Lettre Jacques Cœur n°23

Présentation de Jean JOUZEL

 

Le constat du GIEC

 

Le réchauffement climatique est une réalité scientifiquement constatée. Il est sans équivoque, c’est une
certitude. Ce n’est pas une surprise car les activités humaines ont modifié la composition de l’atmosphère (+40% de
CO², supérieur au doublement du méthane, +20% de protoxyde d’azote ; tous à effet de serre). Si l’effet de serre
augmente, le chauffage également (+ 1% sur 200 ans) et donc les températures.

 

Où investir ?

 

A l’échelle planétaire, dans l’efficacité énergétique (soit 6 à 700 Mds$ par an).
Il convient également de désinvestir dans le secteur fossile, qui reçoit encore trop de subventions. Une taxe carbone agréée internationalement permettrait de piéger le carbone (biomasse et stockage (CCS : Carbone Capture and Storage). Le nucléaire restera même si son coût augmente et qu’il faut investir l’essentiel au début.

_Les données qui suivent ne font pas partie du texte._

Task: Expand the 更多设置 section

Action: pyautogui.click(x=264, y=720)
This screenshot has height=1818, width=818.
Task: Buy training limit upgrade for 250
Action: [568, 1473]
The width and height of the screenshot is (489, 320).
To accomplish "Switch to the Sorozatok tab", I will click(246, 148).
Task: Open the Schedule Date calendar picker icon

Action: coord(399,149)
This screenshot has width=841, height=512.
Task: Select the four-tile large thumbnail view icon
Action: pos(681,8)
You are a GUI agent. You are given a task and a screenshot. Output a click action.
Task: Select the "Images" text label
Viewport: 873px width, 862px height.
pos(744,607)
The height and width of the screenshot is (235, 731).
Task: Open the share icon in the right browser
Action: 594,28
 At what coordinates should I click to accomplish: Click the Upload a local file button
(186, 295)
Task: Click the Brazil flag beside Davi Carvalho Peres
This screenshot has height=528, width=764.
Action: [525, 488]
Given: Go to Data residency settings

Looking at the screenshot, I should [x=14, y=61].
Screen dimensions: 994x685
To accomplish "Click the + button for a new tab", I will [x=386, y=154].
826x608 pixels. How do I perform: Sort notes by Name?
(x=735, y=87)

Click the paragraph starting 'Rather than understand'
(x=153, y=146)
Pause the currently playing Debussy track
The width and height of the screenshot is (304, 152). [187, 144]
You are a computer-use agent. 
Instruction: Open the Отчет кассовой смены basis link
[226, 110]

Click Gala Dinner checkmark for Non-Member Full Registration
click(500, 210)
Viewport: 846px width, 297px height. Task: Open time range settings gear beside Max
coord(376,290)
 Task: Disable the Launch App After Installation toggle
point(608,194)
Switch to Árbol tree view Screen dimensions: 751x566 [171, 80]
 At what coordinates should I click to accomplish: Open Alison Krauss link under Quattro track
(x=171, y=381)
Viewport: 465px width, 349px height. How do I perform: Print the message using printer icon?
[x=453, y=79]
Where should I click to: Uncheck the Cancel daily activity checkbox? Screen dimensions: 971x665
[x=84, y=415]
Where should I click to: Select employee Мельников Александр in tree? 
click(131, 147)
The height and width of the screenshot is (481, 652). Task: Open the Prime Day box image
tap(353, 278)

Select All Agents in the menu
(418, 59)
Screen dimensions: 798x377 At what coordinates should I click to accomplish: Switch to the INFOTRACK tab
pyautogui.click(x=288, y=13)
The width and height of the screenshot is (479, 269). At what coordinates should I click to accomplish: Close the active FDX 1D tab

Les renouvelables verront leur part augmenter, et c’est un investissement progressif.

 

 

Changement climatique : risques financiers et opportunités d’investissements

 

L’étude de l’Institut européen Bruegel sur les risques financiers et les opportunités en période de changement climatique6 considère les risques climatiques comme des déséquilibres économiques pouvant conduire à des crises financières. Les superviseurs financiers et les responsables de la gestion des risques n’ont pas encore pris la mesure de la dimension écologique. L’investissement dans les combustibles fossiles restent importants (1061 Mds€, voir table 1). L’UE devrait imaginer et mettre en oeuvre des standards et encourager la finance verte, pour des investissements de long terme. Il suggère la création d’un Plan européen de marché vert des capitaux.